Read The Space Between Us Online
Authors: Jessica Martinez
“She
has
people to talk about things with,” I blurted out.
Dr. Ashton did the swivel-head-and-blink again. Bree gave me a subtle shake of her head.
“I realize that,” Dr. Ashton continued slowly, like I was mentally disabled or something. “And she’s lucky to have a support system.” Then back at Charly, “But you might need someone besides your sister and your aunt.”
Bree. She’d done this. I looked at her but she was gazing at Dr. Ashton, nodding like an audience member on those TV evangelist shows. Any moment now she’d shout
Amen!
Charly, meanwhile, looked like she was about to become roadkill, and it was hard to feel sorry for her. Why hadn’t she thought about what going to school here meant? Obviously, she had issues with thinking things through, but I’d
told
her she didn’t want to do this.
She’d been caught up imagining meeting cool people on her great Canadian adventure. Just a little push in the wrong direction from surrogate-mother-of-the-year Bree, and now here Charly was with her bugged-out eyes and sinking shoulders, realizing this wasn’t going to be summer camp or even winter camp. This was going to be hell.
Something glittered in the window and I looked up. Crystal daggers framed the top edge. Real icicles. They looked just like the plastic ones Grandma strung up every Christmas. The sky had lightened to an inky blue. At this rate we’d see daylight by noon.
“Okay,” Charly said.
“Okay, you’ll talk to the guidance counselor?” Bree asked.
“Okay, I’ll tell people.”
I kept my eyes on the icicles.
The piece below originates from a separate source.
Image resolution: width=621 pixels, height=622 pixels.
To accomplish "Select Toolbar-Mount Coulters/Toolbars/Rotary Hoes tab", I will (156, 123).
No need to look at Dr. Ashton or Bree; the smugness rolling off them reeked almost as much as the nicotine seeping from Dr. Ashton’s
pores. But they
could
be smug. Neither of them would be cleaning up the devastation when Charly was completely humiliated and ostracized. For them this was just stadium seating at a really depressing movie.
• • •
Bree left after the meeting. Charly and I followed Dr. Ashton into the empty gymnasium.
“Brace yourselves for impact,” Dr. Ashton said, and motioned to a couple of chairs.
We sat and watched as the BPHS student body, all 163 of them, filed in.
They didn’t look like Primrose students, but I couldn’t say exactly why that was. I wanted there to be one salient reason, some kind of generalization to guide my future generalizations, but all my observations just contradicted each other.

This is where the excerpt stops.